Assurance-vie, la fin d'un cycle

le 23/02/2012 L'AGEFI Hebdo

Le mouvement de décollecte apparu ces derniers mois est dû à la réorientation de l’épargne vers les bilans des banques.

Michel Gaillard/REA

Début 2011, les professionnels de l’assurance-vie montraient une certaine nervosité devant les premiers signes d’essoufflement de la collecte (L’Agefi Hebdo du 31 mars 2011). Début 2012, ils peuvent se montrer vraiment inquiets après plusieurs mois de décollecte. Cette fois, les cotisations ne suffisent plus à couvrir les sorties. Après plus d’une décennie de croissance ininterrompue, l’assurance-vie est guettée au mieux par la stagnation ou, dans un scénario plus pessimiste, par une longue phase de repli.
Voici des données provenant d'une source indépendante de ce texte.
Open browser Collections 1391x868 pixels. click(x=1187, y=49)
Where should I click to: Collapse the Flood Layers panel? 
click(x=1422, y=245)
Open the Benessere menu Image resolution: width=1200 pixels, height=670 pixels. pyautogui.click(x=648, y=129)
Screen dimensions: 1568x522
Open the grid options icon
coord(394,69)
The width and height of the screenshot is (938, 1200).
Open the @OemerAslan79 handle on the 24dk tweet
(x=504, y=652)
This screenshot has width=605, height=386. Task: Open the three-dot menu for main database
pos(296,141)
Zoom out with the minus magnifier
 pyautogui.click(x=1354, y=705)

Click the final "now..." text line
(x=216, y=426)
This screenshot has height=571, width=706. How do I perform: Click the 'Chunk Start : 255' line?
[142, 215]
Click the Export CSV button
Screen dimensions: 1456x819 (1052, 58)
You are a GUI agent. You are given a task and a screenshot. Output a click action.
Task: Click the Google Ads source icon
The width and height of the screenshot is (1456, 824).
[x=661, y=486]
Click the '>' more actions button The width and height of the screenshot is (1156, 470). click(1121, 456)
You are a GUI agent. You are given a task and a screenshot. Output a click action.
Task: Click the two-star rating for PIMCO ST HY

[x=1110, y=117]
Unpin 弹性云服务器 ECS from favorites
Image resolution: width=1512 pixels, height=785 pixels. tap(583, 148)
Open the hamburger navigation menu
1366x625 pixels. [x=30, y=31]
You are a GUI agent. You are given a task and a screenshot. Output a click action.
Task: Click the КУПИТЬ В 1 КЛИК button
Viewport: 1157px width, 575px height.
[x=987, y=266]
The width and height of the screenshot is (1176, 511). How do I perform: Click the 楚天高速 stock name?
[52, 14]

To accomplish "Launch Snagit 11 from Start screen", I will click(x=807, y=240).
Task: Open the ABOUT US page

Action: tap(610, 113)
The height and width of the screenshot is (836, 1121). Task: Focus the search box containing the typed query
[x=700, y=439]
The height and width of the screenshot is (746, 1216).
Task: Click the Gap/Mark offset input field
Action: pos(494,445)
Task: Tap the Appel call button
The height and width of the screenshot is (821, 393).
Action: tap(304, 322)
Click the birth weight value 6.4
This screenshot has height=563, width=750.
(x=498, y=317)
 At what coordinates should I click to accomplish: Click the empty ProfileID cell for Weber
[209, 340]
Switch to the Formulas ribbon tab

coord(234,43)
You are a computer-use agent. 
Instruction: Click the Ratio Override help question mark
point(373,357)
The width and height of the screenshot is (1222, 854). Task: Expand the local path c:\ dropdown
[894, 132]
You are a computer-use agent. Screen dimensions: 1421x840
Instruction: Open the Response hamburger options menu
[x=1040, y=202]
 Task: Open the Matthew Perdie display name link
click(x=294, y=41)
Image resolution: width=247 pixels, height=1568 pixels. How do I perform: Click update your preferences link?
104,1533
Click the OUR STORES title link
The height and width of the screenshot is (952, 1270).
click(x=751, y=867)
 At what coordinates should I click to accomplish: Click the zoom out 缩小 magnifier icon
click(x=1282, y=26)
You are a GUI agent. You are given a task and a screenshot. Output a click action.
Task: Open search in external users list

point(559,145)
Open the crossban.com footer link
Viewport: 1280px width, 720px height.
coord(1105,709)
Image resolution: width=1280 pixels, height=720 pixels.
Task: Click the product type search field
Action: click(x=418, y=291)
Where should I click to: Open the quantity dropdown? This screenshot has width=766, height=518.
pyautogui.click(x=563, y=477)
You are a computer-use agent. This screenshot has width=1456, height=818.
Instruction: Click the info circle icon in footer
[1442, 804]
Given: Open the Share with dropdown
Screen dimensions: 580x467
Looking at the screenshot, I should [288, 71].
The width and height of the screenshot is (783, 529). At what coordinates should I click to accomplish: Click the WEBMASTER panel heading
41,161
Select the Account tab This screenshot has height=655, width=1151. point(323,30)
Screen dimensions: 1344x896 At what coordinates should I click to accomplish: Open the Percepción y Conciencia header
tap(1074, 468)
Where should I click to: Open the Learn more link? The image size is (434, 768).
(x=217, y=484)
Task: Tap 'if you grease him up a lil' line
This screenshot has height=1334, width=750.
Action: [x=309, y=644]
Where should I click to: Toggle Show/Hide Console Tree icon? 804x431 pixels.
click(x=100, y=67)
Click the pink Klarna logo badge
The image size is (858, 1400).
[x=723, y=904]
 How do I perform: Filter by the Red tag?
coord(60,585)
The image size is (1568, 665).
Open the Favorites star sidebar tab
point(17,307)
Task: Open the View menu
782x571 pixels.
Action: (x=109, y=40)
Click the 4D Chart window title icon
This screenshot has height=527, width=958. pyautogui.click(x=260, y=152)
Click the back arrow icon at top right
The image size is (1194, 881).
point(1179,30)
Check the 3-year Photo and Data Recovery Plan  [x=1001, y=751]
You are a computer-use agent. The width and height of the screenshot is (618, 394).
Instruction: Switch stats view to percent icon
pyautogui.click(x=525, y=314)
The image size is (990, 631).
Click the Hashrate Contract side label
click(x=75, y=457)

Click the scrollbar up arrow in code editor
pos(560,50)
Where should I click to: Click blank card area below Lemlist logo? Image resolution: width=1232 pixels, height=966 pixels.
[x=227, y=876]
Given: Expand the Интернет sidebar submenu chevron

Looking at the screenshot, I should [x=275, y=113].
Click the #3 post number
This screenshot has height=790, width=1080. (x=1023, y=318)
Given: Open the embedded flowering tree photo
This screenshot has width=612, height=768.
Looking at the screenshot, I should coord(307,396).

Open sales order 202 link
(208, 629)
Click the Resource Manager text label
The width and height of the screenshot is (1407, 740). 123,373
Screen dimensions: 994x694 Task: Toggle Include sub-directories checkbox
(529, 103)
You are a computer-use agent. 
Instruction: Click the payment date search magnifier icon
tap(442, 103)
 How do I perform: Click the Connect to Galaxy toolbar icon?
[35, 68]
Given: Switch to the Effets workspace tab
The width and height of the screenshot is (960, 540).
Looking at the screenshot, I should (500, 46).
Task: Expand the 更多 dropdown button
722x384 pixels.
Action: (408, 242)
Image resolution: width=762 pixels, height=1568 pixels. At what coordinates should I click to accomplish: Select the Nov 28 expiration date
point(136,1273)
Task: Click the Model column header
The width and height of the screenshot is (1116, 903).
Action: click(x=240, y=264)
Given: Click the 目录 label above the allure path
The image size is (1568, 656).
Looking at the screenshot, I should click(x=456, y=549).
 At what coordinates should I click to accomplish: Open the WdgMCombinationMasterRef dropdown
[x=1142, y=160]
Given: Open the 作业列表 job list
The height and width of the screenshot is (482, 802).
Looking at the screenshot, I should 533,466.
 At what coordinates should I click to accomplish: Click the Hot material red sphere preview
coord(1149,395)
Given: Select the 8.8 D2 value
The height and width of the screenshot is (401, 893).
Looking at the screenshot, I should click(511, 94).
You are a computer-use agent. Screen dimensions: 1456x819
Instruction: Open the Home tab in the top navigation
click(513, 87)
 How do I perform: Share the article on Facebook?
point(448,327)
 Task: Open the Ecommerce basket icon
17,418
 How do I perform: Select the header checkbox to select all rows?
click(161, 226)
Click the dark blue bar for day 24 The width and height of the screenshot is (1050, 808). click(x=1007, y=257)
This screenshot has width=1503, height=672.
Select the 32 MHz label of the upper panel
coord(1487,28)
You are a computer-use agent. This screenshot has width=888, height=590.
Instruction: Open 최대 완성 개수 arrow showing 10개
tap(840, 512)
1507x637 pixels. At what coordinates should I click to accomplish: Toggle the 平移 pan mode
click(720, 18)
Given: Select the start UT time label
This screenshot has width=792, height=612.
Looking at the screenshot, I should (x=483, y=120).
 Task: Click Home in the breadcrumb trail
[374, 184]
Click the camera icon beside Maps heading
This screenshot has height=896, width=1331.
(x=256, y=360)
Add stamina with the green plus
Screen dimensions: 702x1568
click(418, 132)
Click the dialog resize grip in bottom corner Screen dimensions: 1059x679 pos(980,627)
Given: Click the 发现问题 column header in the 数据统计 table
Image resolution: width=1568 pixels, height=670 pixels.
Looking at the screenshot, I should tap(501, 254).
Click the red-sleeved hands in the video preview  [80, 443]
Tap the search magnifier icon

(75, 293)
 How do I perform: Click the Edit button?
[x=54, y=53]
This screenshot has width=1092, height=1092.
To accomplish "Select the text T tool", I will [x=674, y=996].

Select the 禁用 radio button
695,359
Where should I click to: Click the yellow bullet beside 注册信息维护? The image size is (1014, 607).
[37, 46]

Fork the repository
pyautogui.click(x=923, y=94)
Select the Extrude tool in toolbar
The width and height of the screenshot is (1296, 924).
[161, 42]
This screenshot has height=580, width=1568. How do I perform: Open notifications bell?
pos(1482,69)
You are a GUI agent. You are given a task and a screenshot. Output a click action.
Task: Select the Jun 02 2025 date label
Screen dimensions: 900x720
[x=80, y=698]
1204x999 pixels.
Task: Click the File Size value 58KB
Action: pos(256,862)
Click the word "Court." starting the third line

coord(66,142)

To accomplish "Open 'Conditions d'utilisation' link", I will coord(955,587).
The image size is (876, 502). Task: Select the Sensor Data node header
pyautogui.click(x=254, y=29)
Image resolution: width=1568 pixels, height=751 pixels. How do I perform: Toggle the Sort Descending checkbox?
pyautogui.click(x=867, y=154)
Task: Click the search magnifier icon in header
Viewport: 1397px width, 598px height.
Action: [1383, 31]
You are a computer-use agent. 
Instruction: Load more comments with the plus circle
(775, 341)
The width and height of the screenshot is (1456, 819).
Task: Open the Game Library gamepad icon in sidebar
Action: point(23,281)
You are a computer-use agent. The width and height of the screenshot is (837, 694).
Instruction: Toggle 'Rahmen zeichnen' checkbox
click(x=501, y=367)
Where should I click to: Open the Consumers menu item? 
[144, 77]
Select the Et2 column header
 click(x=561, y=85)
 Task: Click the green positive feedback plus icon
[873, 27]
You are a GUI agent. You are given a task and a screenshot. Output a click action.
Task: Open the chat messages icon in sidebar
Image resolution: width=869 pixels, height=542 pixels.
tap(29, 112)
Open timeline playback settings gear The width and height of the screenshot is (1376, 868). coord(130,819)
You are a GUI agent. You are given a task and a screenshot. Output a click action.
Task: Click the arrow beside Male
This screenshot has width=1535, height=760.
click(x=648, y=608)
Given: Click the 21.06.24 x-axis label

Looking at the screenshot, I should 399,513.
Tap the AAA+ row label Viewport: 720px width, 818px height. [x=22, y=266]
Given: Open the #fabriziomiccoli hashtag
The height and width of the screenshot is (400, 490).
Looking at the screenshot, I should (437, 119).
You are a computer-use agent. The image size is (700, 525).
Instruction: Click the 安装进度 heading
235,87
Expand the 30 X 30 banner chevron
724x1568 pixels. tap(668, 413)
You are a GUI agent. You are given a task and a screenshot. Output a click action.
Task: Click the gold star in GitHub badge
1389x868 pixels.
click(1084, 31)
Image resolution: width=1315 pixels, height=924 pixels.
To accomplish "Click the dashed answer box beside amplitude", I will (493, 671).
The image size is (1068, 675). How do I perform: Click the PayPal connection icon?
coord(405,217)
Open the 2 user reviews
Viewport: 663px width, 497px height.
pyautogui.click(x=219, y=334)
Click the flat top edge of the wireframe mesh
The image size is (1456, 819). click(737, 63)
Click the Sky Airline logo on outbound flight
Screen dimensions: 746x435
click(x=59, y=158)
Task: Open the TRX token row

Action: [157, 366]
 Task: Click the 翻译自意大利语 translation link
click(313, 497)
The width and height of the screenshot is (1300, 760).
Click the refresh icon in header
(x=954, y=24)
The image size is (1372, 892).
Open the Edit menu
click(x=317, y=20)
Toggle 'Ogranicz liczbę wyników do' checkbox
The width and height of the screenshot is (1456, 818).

Pour l’heure, la collecte nette donne une image sombre en baissant, mais l’encours continue de progresser modérément en bénéficiant de la capitalisation des rendements.

Ce recul est-il d’ordre conjoncturel ou structurel, sera-t-il de courte durée ou s’approfondira-t-il au fil des années ? Une chose est sûre, l’assurance-vie doit affronter des obstacles qui n’ont rien de temporaire : de l’impact de la crise économique sur les épargnants aux nouvelles réglementations (Bâle III pour les banques et Solvabilité II pour les compagnies d’assurances et les bancassureurs), en passant par les sempiternelles promesses de réforme fiscale et de réorientation de l’épargne vers le financement de l’économie ou des retraites qui accompagnent les lendemains de campagne électorale.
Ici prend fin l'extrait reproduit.